A solid quarter and strong outlook are enough for Echelon Wealth Partners analyst Rob Goff to up his target price on Telus (Telus Stock Quote, Chart, News TSX:T).
The analyst reviewed Telus’ fourth quarter fiscal 2019 results in an update to clients Monday where he reiterated his “Buy” recommendation and gave his new price target of $58.00 (previously $56.00).
Canadian telecommunications company Telus announced its Q4 results on February 13, posting consolidated operating revenue of $3.858 billion and adjusted EBITDA of $1.368 billion, up 2.5 per cent and 10.8 per cent, respectively, year-over-year.
Telus registered 130,000 wireless net additions, including 70,000 high-quality mobile phone additions and 60,000 mobile connected device additions, with a churn rate below one per cent.
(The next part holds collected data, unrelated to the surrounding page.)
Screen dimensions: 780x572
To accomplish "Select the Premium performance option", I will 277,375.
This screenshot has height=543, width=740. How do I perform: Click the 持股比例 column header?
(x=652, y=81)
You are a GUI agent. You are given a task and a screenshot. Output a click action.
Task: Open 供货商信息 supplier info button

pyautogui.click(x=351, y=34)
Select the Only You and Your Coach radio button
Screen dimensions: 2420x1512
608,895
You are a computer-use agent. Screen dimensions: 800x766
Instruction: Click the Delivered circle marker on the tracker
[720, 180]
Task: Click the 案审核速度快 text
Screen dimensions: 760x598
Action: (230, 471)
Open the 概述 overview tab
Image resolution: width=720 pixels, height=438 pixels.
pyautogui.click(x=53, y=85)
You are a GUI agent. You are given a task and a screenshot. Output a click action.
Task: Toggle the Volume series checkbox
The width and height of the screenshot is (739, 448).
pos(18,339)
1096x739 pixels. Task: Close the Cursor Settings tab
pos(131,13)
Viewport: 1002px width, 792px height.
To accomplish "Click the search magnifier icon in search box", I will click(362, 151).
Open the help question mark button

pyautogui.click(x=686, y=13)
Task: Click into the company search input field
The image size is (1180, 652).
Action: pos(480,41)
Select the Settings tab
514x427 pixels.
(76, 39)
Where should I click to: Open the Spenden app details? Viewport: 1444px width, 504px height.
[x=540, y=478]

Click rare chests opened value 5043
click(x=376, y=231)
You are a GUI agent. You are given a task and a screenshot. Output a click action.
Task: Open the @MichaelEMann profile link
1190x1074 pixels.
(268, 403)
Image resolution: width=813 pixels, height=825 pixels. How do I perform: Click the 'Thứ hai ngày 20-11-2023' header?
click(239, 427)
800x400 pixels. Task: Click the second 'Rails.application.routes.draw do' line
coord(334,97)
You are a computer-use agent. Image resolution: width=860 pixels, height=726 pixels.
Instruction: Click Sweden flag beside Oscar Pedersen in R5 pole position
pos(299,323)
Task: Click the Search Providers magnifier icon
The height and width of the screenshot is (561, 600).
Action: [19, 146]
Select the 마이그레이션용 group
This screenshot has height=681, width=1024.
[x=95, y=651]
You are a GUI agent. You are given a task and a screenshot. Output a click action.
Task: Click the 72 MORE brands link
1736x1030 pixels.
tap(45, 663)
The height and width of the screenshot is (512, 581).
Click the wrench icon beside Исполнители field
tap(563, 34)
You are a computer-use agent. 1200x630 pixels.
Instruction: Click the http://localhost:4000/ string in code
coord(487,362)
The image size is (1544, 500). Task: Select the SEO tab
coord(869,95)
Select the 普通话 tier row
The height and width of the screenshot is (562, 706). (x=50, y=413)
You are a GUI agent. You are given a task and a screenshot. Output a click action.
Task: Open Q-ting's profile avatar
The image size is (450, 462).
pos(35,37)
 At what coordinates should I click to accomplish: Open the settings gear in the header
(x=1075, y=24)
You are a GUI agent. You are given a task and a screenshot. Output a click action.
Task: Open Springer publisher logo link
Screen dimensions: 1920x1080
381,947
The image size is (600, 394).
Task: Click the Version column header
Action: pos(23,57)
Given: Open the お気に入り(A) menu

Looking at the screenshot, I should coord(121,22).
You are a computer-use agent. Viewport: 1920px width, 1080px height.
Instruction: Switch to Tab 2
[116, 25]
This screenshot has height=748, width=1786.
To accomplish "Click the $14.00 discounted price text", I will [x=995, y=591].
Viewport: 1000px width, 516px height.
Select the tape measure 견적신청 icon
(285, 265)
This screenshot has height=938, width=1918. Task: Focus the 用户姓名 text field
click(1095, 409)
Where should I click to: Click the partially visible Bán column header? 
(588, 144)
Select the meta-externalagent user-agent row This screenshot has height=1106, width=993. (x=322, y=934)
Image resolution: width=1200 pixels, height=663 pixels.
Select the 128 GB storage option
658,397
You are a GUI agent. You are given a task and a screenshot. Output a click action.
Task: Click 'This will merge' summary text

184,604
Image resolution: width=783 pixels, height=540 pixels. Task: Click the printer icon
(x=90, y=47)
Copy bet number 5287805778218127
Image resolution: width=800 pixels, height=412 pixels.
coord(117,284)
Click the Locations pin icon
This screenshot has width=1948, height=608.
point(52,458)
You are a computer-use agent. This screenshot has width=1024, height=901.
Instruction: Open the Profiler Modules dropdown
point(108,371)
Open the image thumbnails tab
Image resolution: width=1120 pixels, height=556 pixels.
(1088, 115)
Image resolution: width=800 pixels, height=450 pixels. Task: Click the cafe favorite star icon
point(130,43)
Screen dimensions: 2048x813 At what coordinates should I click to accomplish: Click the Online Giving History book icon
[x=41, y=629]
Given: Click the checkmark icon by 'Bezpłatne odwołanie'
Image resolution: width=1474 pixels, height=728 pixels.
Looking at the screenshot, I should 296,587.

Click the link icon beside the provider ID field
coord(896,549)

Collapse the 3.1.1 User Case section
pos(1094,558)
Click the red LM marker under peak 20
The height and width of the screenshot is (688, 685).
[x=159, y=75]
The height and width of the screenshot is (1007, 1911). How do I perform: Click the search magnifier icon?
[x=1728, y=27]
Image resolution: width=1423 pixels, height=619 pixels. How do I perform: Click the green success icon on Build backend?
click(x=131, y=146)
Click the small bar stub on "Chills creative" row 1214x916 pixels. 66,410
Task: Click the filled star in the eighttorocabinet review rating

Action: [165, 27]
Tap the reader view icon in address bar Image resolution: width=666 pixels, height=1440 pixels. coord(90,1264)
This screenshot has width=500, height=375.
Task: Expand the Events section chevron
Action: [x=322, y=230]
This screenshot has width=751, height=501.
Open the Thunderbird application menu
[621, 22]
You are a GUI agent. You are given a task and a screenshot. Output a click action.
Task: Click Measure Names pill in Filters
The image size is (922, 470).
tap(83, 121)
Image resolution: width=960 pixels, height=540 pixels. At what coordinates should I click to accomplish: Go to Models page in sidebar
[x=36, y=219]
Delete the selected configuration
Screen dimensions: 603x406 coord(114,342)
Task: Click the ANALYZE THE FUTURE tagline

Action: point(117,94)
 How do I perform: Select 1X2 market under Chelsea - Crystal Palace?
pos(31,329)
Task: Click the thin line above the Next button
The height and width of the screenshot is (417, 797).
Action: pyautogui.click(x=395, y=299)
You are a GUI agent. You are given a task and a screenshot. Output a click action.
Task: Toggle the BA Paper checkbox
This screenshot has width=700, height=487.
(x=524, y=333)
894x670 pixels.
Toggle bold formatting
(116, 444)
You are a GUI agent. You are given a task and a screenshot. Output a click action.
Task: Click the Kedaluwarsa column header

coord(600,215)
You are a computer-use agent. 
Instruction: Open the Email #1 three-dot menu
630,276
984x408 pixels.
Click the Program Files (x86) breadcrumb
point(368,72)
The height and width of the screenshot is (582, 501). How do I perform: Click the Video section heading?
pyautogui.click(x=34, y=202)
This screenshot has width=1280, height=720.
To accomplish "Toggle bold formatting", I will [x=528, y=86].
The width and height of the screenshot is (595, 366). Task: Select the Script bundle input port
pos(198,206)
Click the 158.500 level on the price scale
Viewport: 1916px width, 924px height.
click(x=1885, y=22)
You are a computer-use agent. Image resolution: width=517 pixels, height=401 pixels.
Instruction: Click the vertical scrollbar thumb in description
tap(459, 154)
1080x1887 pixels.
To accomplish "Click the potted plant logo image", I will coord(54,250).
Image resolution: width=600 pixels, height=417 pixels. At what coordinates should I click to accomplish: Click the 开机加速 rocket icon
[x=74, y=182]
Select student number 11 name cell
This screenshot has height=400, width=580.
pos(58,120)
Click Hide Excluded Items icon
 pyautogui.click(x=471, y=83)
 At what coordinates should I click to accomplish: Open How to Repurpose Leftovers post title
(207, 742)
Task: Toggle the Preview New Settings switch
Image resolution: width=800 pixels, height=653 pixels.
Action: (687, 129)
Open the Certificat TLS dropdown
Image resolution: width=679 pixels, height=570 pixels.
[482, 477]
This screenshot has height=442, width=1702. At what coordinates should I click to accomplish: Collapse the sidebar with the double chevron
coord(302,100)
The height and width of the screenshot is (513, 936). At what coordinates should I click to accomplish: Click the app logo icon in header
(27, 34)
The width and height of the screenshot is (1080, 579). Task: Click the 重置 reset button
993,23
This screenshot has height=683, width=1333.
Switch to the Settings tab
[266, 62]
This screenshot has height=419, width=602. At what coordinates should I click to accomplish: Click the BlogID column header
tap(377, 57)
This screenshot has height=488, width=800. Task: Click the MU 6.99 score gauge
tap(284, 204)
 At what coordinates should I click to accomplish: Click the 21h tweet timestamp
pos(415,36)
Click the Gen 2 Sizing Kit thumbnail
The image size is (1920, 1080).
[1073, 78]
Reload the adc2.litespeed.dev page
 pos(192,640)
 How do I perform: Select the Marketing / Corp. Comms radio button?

For the upcoming 2020 year, management has targeted consolidated revenue and EBITDA growth of eight and seven per cent, respectively, with free cash flow forecasted to increase up to $1.7 billion.
“In 2019, TELUS continued its track record of delivering strong and consistent financial and operating results in both wireless and wireline, a trend the TELUS team has demonstrated over the long-term,” said Darren Entwistle, President and CEO, in a press release.
“Both 2019 and the fourth quarter were characterized by profitable growth, with a thoughtful balance between continuing to meaningfully grow our customer base and enhancing profitability. The fourth quarter concluded another year of robust customer growth where we added a leading 713,000 net customer additions, while achieving our annual revenue and EBITDA growth targets for the ninth consecutive year,” Entwistle
Although he maintains his preference for Shaw Communications over Telus among the Canadian telcos, Goff says Telus remains “an exceptionally well managed provider leveraged to our longer-term bullish wireless and wired outlooks.”
“We see continued delivery of its seven to ten per cent annual dividend growth and implied FCF growth over the longer term as a strong value,” Goff wrote. “Shaw and TELUS benefit from our preference for western exposure; however, current valuations support more aggressive returns to our 12-month price target. Shaw further benefits from attacker advantages in wireless at a time of regulatory review. Across the sector, we are encouraged by wired prospects reflecting broadband pricing leverage, a measure of discipline (particularly in the west) and prospects of broader home services and declining capex intensity,” he said.
“Our bullish view looks for TELUS International to add longer-term growth, TELUS Health to add revenues and margins while getting closer to the consumer while security strengthens household relationships and incremental revenues,” Goff said.
Looking ahead, Goff says management’s 2020 guidance ranges are consistent with both its 2019 guidance and expectations. The analyst has added $242 million to his full-year 2020 revenue estimate and has pulled down his EBITDA estimate due to expected restructuring efforts. He is now calling for fiscal 2020 revenue and EBITDA of $15.706 billion and $5.992 billion, respectively.
As of publication, Goff’s new $58.00 target represented a projected 12-month return of 11.0 per cent.